* Text
Vatikanstadt, 13 September, 2019 / 11:30 AM
In einem Brief, der vergangene Woche an die deutschen Bischöfe geschickt wurde, hat der Vatikan die Pläne für einen verbindlichen "Synodalen Weg" in Deutschland als "ekklesiologisch ungültig" bezeichnet.
Das berichtet die "Catholic News Agency", die englischsprachige Schwesteragentur von CNA Deutsch.
Die Pläne für einen "verbindlichen Synodalen Weg" wurden im März dieses Jahres von Kardinal Reinhard Marx, dem Vorsitzenden der deutschen Bischofskonferenz, erstmals angekündigt. Im Juli hatte Marx erklärt, die Kirche stehe vor einem "epochalen Wandel".
Vergangene Woche meldete CNA, dass der Satzungsentwurf für die Plenarversammlungen im August vom Ständigen Rat der deutschen Bischofskonferenz genehmigt worden seien. Eine abschließende Anhörung sollte es auf der Vollversammlung der Bischöfe Ende September geben. Kleinere Arbeitsgruppen haben zudem bereits begonnen, eine Reihe kontroverser kirchlicher Themen zu diskutieren.
In einem auf den 4. September datierten, an Kardinal Marx adressierten Brief schreibt Kardinal Marc Ouellet, Leiter der Bischofskongregation des Vatikans, dass die Pläne für eine Plenarversammlung den Erwartungen des Briefs von Papst Franziskus vom Juni entsprechen müssten. Ouellet betont, dass eine Synode in Deutschland nicht die universale Lehre oder Disziplin der Kirche ändern kann.
Ouellet schickte Marx auch ein vierseitiges kirchenrechtliches Gutachten der Entwürfe.
Sowohl das Schreiben von Kardinal Ouellet als auch das beigefügte kanonische Gutachten liegen CNA vor.
Das vom Präsidenten des Päpstlichen Rates für Gesetzestexte unterzeichnete Gutachten besagt, dass die Vorhaben der deutschen Bischöfe gegen kirchenrechtliche Vorschriften verstoßen und in der Tat darauf abzielen, die universalen Vorschriften und die Lehre der Kirche zu ändern.

* Aufgabe
Wann kündigte Kardinal Reinhard Marx laut dem Text über den Synodalen Weg die Pläne dafür erstmals an? Die Daten werden hierfür nicht gebraucht.

* Daten
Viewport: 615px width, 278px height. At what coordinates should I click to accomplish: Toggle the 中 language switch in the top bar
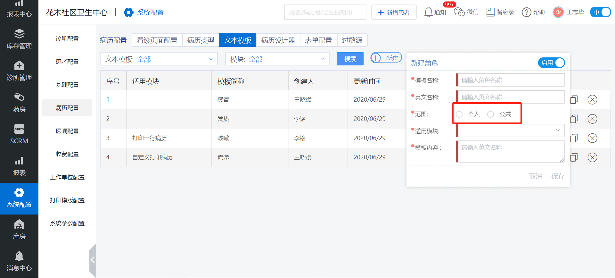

* Antwort
Im März dieses Jahres.